-- Selected passage --
::::::::

But if Ainsworth was going to gather data about proximity seeking, she’d have to observe what children do when they’re scared, and that meant she’d have to scare them. The best way to do this, she figured, was to put them in a strange situation.
Imagine being a little kid and going somewhere you’ve never been before. It’s a comfortable room, with lots of interesting stuff to explore, but since it’s strange to you, you’re a little nervous.
At least there’s someone with you, mom, and she doesn’t look scared. That’s a good sign. Maybe you can relax a little and pick up something shiny. But before you can immerse yourself fully in play, a stranger comes in and wants to talk. And if that’s not bad enough, mom sneaks out the door and leaves you alone with this unknown person. Ack!
Over the next few minutes, there are lots of comings and goings. Sometimes you’re in the room by yourself. Sometimes mom is with you. Sometimes the stranger is, and sometimes you’re all in there together. And it’s unnerving because you can’t see the bigger picture. No one bothered to explain that the room is really a laboratory. It was created by a top-notch developmental psychologist who’s monitoring everything that goes on inside. You’re not in any danger. It’s just all this strangeness, you know, this lack of familiarity.

::::::::

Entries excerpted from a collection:
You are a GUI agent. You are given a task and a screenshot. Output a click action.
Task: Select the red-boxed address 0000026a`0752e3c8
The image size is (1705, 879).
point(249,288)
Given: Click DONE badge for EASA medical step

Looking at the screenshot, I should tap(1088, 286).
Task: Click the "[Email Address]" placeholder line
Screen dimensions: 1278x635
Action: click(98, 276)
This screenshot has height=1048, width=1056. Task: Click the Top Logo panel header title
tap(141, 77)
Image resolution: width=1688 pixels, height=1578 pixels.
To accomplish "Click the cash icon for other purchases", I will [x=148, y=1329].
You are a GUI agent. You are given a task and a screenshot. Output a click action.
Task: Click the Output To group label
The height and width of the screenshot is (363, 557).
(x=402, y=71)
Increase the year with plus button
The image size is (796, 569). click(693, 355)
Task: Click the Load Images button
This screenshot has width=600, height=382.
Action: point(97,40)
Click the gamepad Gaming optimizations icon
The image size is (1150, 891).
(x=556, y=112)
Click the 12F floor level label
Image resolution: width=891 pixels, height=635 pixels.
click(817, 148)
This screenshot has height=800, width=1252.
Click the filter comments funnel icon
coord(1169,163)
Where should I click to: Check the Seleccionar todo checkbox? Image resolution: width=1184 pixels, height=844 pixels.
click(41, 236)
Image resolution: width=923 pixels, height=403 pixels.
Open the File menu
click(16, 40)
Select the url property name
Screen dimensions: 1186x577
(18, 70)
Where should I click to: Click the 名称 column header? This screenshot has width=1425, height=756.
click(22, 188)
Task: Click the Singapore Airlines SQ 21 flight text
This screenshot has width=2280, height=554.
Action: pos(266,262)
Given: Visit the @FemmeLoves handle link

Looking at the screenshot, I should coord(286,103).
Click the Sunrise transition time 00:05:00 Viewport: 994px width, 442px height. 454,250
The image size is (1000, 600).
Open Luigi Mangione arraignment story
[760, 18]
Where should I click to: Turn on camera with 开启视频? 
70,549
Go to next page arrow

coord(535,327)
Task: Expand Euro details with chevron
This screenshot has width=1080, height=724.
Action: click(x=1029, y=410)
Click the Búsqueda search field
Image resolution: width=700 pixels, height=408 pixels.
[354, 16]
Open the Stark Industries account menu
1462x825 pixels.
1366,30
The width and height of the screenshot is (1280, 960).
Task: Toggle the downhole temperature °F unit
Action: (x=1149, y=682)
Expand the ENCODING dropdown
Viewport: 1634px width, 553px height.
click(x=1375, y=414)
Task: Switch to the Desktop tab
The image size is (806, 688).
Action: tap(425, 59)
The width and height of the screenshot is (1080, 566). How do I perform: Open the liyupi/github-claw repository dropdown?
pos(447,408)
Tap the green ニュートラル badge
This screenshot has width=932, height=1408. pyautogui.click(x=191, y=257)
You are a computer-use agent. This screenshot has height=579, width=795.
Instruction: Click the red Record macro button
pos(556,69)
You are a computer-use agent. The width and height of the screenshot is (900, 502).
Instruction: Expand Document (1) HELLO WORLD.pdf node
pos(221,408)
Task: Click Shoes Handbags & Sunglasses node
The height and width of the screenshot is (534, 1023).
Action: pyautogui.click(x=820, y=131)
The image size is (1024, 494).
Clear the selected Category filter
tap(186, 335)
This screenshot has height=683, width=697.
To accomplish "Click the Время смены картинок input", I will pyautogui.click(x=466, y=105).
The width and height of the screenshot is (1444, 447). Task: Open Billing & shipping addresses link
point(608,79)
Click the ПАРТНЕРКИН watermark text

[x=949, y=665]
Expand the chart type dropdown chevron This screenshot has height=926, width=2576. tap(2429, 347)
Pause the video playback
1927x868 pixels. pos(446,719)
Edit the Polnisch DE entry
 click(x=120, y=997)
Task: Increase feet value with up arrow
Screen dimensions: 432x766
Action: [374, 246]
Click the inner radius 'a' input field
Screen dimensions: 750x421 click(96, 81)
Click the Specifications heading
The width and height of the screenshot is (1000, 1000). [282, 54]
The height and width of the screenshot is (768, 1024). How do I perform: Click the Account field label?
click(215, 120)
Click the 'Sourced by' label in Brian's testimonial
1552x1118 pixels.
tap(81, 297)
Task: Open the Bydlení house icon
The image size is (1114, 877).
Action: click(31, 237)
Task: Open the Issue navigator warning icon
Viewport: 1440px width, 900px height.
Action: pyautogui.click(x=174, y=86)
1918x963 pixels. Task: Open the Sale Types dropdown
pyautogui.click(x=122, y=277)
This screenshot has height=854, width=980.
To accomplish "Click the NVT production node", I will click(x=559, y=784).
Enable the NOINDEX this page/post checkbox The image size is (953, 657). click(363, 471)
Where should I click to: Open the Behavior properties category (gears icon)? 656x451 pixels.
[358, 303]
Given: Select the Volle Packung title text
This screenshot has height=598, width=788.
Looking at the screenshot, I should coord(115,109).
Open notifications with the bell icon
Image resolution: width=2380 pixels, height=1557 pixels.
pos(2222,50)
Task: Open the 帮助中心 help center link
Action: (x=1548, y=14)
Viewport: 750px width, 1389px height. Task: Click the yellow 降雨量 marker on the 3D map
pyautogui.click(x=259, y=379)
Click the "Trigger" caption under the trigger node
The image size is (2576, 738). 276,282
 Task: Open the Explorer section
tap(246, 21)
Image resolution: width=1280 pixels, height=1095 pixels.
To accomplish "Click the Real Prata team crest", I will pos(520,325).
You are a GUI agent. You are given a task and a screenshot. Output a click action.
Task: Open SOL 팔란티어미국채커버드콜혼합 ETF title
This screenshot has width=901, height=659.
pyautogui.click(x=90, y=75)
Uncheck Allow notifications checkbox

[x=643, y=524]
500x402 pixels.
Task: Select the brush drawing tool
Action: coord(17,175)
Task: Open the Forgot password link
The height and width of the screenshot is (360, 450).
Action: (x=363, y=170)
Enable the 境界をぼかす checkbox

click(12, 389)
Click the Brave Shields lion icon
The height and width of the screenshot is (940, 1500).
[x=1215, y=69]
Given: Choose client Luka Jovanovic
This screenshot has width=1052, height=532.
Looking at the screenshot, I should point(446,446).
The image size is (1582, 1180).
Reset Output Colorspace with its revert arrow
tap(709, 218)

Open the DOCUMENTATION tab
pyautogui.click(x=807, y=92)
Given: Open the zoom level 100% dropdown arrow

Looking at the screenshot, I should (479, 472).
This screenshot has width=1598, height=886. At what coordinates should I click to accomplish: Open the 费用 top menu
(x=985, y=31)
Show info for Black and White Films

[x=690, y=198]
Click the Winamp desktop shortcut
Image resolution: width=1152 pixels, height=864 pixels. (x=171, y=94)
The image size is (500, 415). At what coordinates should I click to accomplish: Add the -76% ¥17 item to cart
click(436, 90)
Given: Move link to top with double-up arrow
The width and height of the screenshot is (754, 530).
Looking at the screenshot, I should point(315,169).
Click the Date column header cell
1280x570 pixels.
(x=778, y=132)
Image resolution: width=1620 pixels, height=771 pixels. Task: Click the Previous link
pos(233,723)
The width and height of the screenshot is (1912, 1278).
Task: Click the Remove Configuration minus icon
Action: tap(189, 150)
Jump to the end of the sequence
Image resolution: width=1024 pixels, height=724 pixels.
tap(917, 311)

::::::::

-- What you need to do --
In the passage on Ainsworth's strange situation, rewrite the part from "At least there’s" up to and including "lack of familiarity.", changing "stranger" to "visitor" throughout.

-- Answer box --
At least there’s someone with you, mom, and she doesn’t look scared. That’s a good sign. Maybe you can relax a little and pick up something shiny. But before you can immerse yourself fully in play, a visitor comes in and wants to talk. And if that’s not bad enough, mom sneaks out the door and leaves you alone with this unknown person. Ack!
Over the next few minutes, there are lots of comings and goings. Sometimes you’re in the room by yourself. Sometimes mom is with you. Sometimes the visitor is, and sometimes you’re all in there together. And it’s unnerving because you can’t see the bigger picture. No one bothered to explain that the room is really a laboratory. It was created by a top-notch developmental psychologist who’s monitoring everything that goes on inside. You’re not in any danger. It’s just all this strangeness, you know, this lack of familiarity.